Tuesday, May 01, 2012

Judicial Activism vs. Judicial Restraint

Remember back in the bad old days when Republicans were in power and were oh so quick to lambaste the Judicial Branch of the federal government for their  so-called “judicial activism?” Brown v. Board is an excellent example of conservative hand-wringing of the activist Warren Court. A court that saw that it was inherently unconstitutional to educate African-American children in “separate but equal” schools. Separate is inherently unequal, they wrote.

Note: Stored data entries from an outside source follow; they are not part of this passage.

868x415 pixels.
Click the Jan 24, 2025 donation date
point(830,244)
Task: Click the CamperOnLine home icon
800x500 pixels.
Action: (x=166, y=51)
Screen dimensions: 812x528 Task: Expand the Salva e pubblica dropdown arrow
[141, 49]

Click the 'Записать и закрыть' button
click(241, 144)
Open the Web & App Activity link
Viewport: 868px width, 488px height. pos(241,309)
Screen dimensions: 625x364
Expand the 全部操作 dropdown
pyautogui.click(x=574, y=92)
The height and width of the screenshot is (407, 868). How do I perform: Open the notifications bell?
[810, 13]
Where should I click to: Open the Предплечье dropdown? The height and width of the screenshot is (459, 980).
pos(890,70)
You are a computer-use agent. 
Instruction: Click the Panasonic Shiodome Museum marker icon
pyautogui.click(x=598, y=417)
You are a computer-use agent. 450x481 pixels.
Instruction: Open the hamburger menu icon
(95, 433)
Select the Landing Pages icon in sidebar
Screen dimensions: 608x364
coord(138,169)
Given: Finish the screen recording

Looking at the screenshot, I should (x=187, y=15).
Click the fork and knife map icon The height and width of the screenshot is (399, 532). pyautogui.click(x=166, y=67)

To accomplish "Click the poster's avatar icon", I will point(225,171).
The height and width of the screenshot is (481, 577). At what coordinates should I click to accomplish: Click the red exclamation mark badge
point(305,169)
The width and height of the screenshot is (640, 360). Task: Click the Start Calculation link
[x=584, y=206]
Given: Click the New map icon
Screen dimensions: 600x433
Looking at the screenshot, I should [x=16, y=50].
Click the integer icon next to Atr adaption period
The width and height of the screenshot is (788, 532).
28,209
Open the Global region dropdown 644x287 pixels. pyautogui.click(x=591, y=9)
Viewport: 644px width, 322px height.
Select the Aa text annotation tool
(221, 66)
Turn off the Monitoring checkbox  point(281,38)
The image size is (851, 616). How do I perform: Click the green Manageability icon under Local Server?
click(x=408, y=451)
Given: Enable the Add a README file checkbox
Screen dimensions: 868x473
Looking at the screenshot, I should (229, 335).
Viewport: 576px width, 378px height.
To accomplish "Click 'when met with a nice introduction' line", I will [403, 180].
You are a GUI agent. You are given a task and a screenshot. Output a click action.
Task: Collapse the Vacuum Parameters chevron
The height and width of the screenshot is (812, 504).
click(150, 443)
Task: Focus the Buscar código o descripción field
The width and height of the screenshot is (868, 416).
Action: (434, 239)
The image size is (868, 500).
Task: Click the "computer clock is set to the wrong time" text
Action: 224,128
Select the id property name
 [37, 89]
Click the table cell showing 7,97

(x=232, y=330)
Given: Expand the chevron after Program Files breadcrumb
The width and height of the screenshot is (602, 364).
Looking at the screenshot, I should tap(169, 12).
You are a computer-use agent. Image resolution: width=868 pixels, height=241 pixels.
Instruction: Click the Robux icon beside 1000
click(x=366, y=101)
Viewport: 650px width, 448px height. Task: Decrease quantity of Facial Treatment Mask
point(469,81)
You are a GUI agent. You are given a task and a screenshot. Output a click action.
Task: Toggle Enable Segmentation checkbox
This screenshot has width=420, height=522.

Then there is Roe v. Wade where “activist judges” ended once and for all (we hope) murder and butchery of women who were not ready to be mothers, or who couldn’t be mothers, or who were raped. Activism writ large.
Oh and there’s the activism of the Supreme Court that put a president in office, a president who did not have a majority vote, but who did subsequently ruin the economy of the country he led, and drove his country into a ditch with two undeclared and unpaid for wars.
The same court, 10 years later voted 5 to 4 that not only were corporations human beings and entitled to equal rights, but also that they were better than human beings because of the effect that hundreds of millions of dollars of super PAC funds has on elections – much to the embarrassment of the Republican Party.
So why the rant? Well right here in the South we have another activist judge on the 5th Circuit Court of Appeals in Louisiana, someone who has continued to do harm to the poorest of us and the weakest of us. All because he is a conservative that wears his politics over top of his judge’s robe.
I speak of Appeals Court Justice Jerry Edwin Smith.
In 1991, Justice Smith wrote the majority opinion in Corrosion Proof Fittings v. EPA which found that the EPA must consider cost-benefit analysis when ruling on which poisonous/toxic substance shall or shall not be introduced to the biosphere.
In 1996 Justice Smith wrote the majority opinion in Hopwood v. Texas, a decision that ended affirmative action in admissions policies at the University of Texas. An opinion that was overturned 7 years later in the Supreme Court.
In 2007, Justice Smith wrote the majority opinion in Regents of the University of California v. Credit Suisse First Boston, which barred securities fraud claims against third parties who aided in securities fraud but did not directly mislead investors. Then we had the Great Recession, caused chiefly by securities fraud.
And just last month, Justice Smith ordered the Justice Department to submit a 3-page brief, single-spaced, mind you, explaining President Obama's views on judicial activism. Smith's order was prompted by Obama's recent press conference remarks on a case pending before the Supreme Court in which the Court was considering, among other things, whether to strike down the entire Affordable Healthcare Act as unconstitutional. Obama had said that if the Supreme Court overturned the ACA, it would be "unprecedented, extraordinary" judicial activism and that a law that was passed by Congress on an economic issue had not been overturned by the court "going back to the ’30s, pre New Deal.
In short, Justice Smith is the epitome of Judicial Activism. He is the model. The type species.
So it comes as no surprise that Justice Jerry Smith issued a stay last night that prevented Planned Parenthood from receiving funds from the state of Texas so that they could provide necessary health services to thousands of women.
Compare that to the Judicial Restraint of Federal District Judge Yeakel, a Bush-appointee. Judge Yeakel may just have the same sensibilities as Smith over the issue of abortion. But the difference between Yeakel and Smith is that Yeakel knows that sometimes the best decision is to do the right thing, not promote his own political beliefs, and his religious beliefs.
Something else that is unconstitutional.
Activist Justice. Yep, it exists. But I like my people’s activism better than theirs.